Based on the 1974 book of the same name by Bob Woodward and Carl Bernstein, this is an absolutely brilliant political thriller. I think that the film is a largely historically accurate depiction of the two "Washington Post" journalists' investigation into the Watergate scandal and the surrounding conspiracy. The film has a wonderful script by William Goldman, whose name is synonymous with quality in my book. It throws a great deal of information our way but it is such a taut, well-paced, well-thought-out script that it never runs the risk of overwhelming the audience with exposition. I also have to praise the sterling direction of Alan J. Pakula, who is able to maintain a high level of tension and suspense throughout the film. It is never less than gripping from beginning to end. I liked the fact that music is used sparingly as it added to the sheer sense of realism on display. The film was nominated for Best Picture but it lost to "Rocky". No comment.

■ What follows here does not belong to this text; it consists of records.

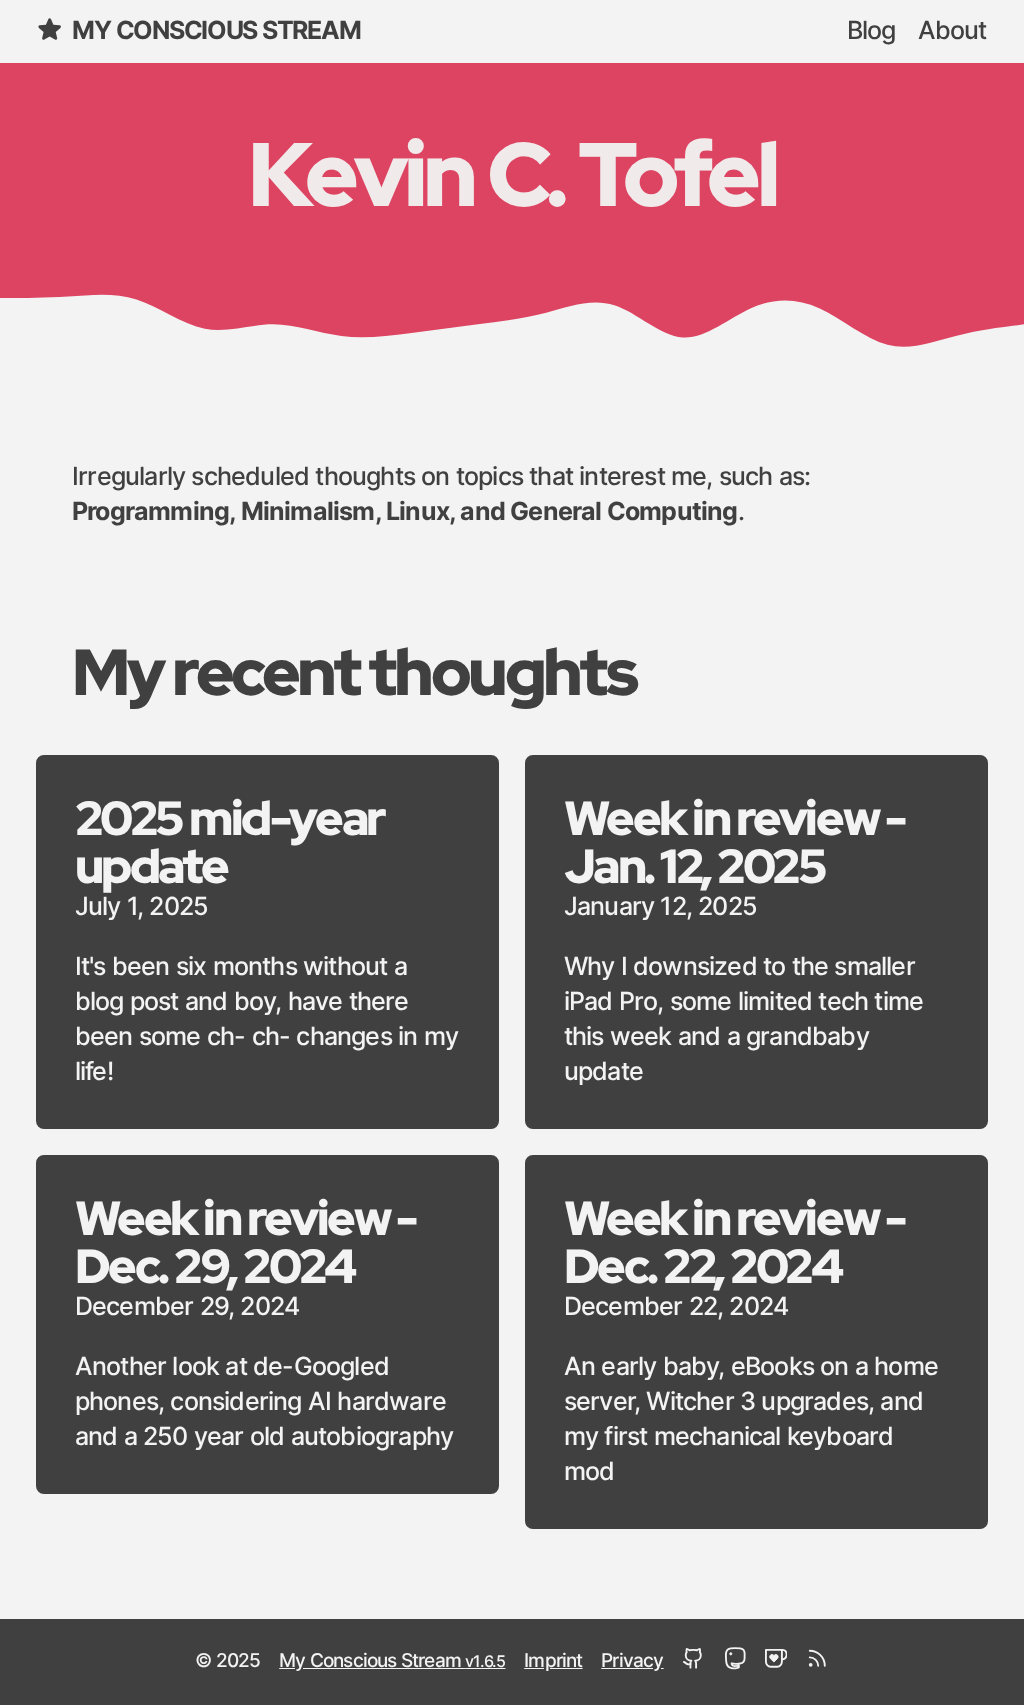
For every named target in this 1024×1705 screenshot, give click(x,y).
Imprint (553, 1661)
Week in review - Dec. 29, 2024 (245, 1241)
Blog (871, 31)
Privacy (632, 1661)
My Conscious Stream (216, 31)
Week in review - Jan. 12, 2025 (734, 841)
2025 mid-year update (230, 841)
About (952, 31)
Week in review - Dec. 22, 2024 (734, 1241)
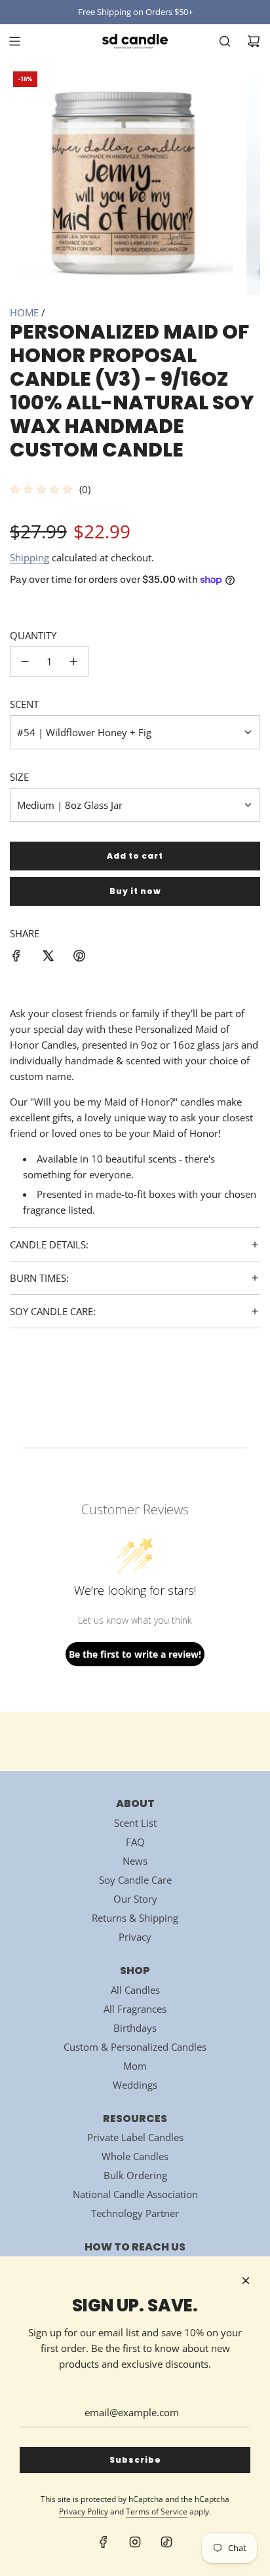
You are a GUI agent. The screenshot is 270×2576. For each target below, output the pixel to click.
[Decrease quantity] (24, 661)
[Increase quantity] (73, 661)
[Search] (224, 41)
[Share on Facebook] (16, 957)
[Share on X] (47, 957)
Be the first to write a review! (135, 1654)
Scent (24, 704)
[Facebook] (103, 2542)
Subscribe (135, 2459)
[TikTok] (166, 2542)
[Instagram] (135, 2542)
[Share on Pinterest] (79, 957)
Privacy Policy (83, 2511)
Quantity (33, 635)
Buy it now (135, 891)
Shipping (29, 557)
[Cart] (253, 41)
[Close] (245, 2280)
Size (19, 776)
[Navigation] (14, 41)
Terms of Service (156, 2511)
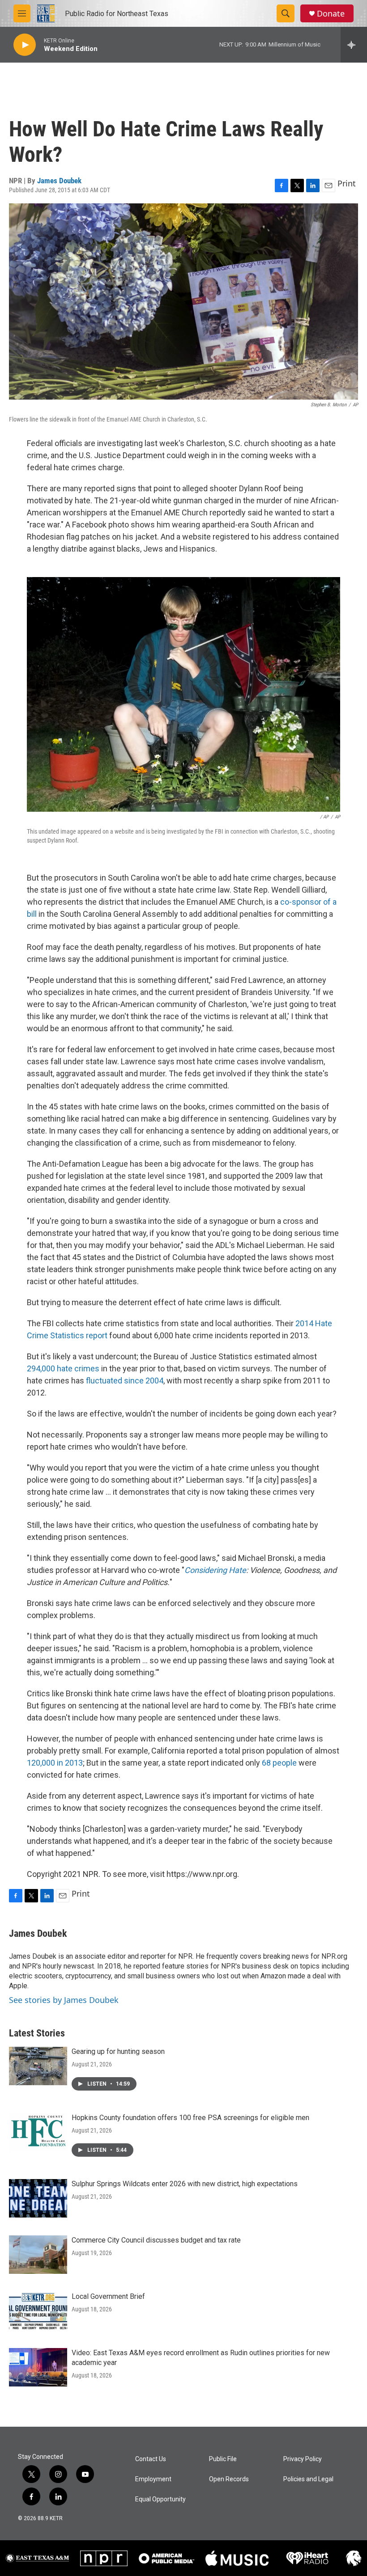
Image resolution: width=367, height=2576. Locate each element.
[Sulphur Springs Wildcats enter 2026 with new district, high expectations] (38, 2198)
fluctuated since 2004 (124, 1380)
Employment (153, 2479)
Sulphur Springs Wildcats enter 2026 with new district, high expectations (185, 2184)
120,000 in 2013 (55, 1762)
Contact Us (150, 2459)
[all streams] (354, 45)
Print (346, 183)
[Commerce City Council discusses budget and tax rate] (38, 2254)
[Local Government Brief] (38, 2311)
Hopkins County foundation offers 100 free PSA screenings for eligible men (190, 2117)
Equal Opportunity (160, 2499)
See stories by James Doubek (64, 1999)
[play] (24, 45)
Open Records (229, 2479)
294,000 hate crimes (63, 1368)
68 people (279, 1762)
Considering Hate (215, 1570)
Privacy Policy (302, 2459)
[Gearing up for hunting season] (38, 2066)
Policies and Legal (308, 2479)
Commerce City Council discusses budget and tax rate (156, 2240)
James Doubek (59, 180)
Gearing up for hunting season (118, 2051)
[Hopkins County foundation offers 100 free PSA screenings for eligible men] (38, 2132)
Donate (331, 13)
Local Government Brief (108, 2296)
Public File (223, 2459)
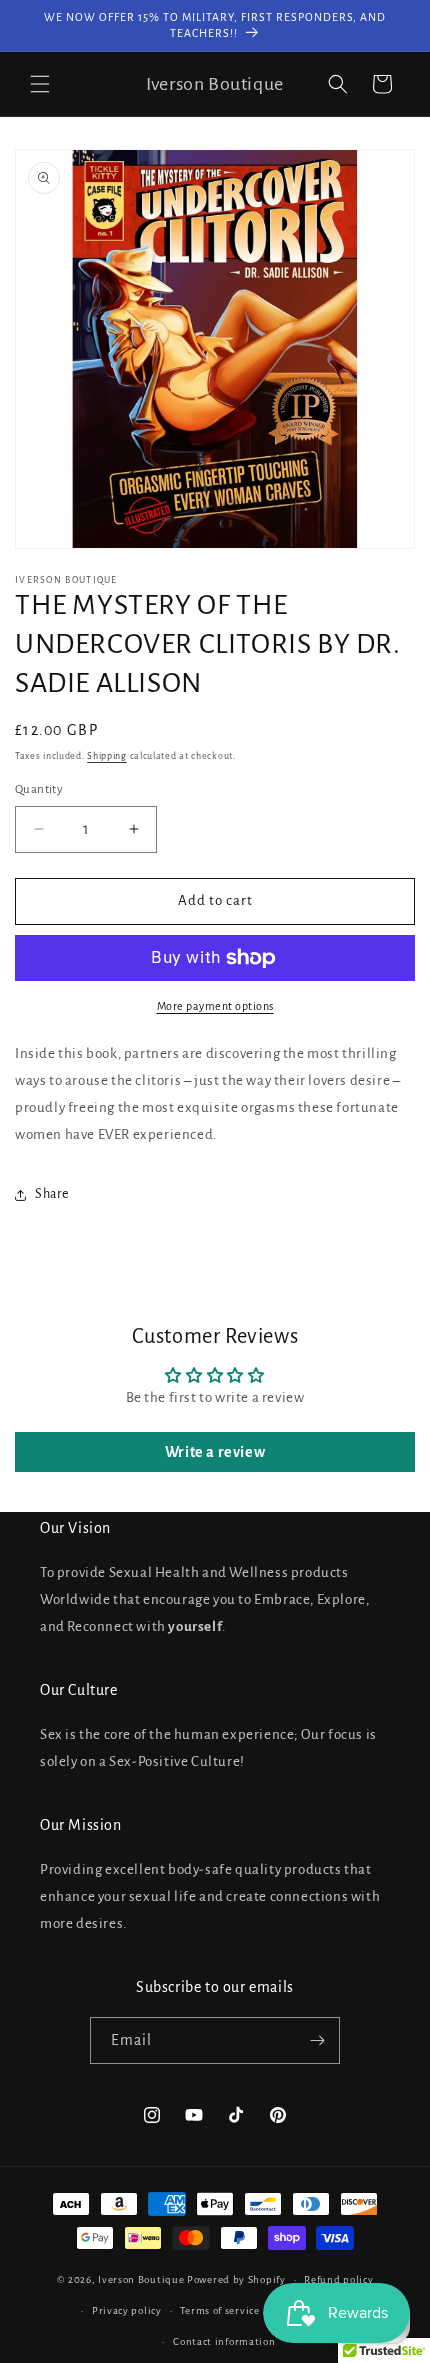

The film stars Robert Redford and Dustin Hoffman in a pair of fantastic performances as Woodward and Bernstein respectively. Hoffman is marginally better than Redford but both men deserved Oscar nominations for Best Actor and it is a shame that the Academy was not forthcoming in either case. I wish that they made other films together as they have such great chemistry. Following the break-in at the Democratic National Committee headquarters the Watergate complex on June 17, 1972, Woodward, a rookie reporter who has only been with "The Washington Post" for nine months, is assigned to cover the matter as it is not considered to be worth the attention of anyone higher up in the paper. He soon discovers that the five burglars have all had prior involvement with the CIA and is able to establish a link between them and former CIA agent E. Howard Hunt and Nixon's Special Counsel Charles Colson. The more experienced Bernstein, who has a tendency to ruffle people's feathers, inveigles himself into the investigation and the two reporters are assigned to together on the story together. Neither of them are particularly thrilled about it but they develop a strong, if occasionally a little combative, working relationship. They're not exactly best friends but they spark off each other and give each other ideas. Bernstein is depicted as being a little obnoxious and he has a "bull in a china shop" mentality when it comes to asking questions of reluctant interviewees, which is almost all of them. It serves as a very effective contrast to the more amiable Woodward's "softly, softly" approach. Bernstein tends to go with gut feelings far more than Woodward. However, they are able to procure many results working together than they may not have been able to get alone.
Much of the investigation concerns the illegal and unconstitutional activities of the Committee to Re-elect the President, otherwise known as CREEP. If this film were pure fiction, I would mock the use of an organisation with the acronym "CREEP" as laughable since no one in their right mind would pick a name like that. It just goes to show that sometimes fact is stranger than fiction! While some of them are heard over the phone, none of the senior members of the conspiracy such as G. Gordon Liddy, the former Attorney General John N. Mitchell, the White House Chief of Staff H.R. Haldeman (regularly referred to as being "the second most powerful man in the country") and Jeb Stuart Magruder are seen on screen. This was a brilliant move on Goldman's part as it served the emphasise the existence of a shadowy conspiracy which involved "the entire US intelligence community." Nixon himself is only seen in archive footage. One of the best illustrations of this is his renomination at the 1972 Republican Convention, which was announced by his eventual successor Gerald Ford. The events surrounding Ford's elevation to the presidency just shy of two years later could not have been predicted at the time so it was merely a stroke of good fortune for the filmmakers that it was Ford who chaired the Convention. Another very effective use of archive footage is the depiction of Nixon being sworn in for his second term in the final scene on January 20, 1973, in which he swears, as part of the oath of office, to "preserve, protect and defend the Constitution of the United States."
Jason Robards won the Best Supporting Actor Oscar but I don't think that his performance as the newspaper's executive editor Ben Bradlee was worthy of it. He was never a great actor and, in this film, he delivered most of his lines in a monotone and shouted the rest. More deserving of the award or at least a nomination were Jack Warden as the local editor Harry M. Rosenfeld, Martin Balsam as the managing editor Howard Simons or the suitably enigmatic Hal Holbrook as Deep Throat, who was revealed to be former FBI Associate Director W. Mark Felt in 2005. Conversely, Jane Alexander is excellent in the small role of the bookkeeper Judy Hoback Miller, who was vital in unravelling the conspiracy, and her Best Supporting Actress nomination was well deserved. She is really the closest thing that the film has a female lead. The film also feature nice small appearances from Ned Beatty, F. Murray Abraham, Lindsay Crouse and Meredith Baxter. In a great moment of art imitating life, Frank Wills, the security guard who secured a place in history for himself when he told the police about the break-in, plays himself at the beginning of the film.
Overall, this is a superb film which serves as a powerful reminder of the vital role that the Fourth Estate plays in society and as a damning indictment of the worst excesses of political corruption in a democratic state.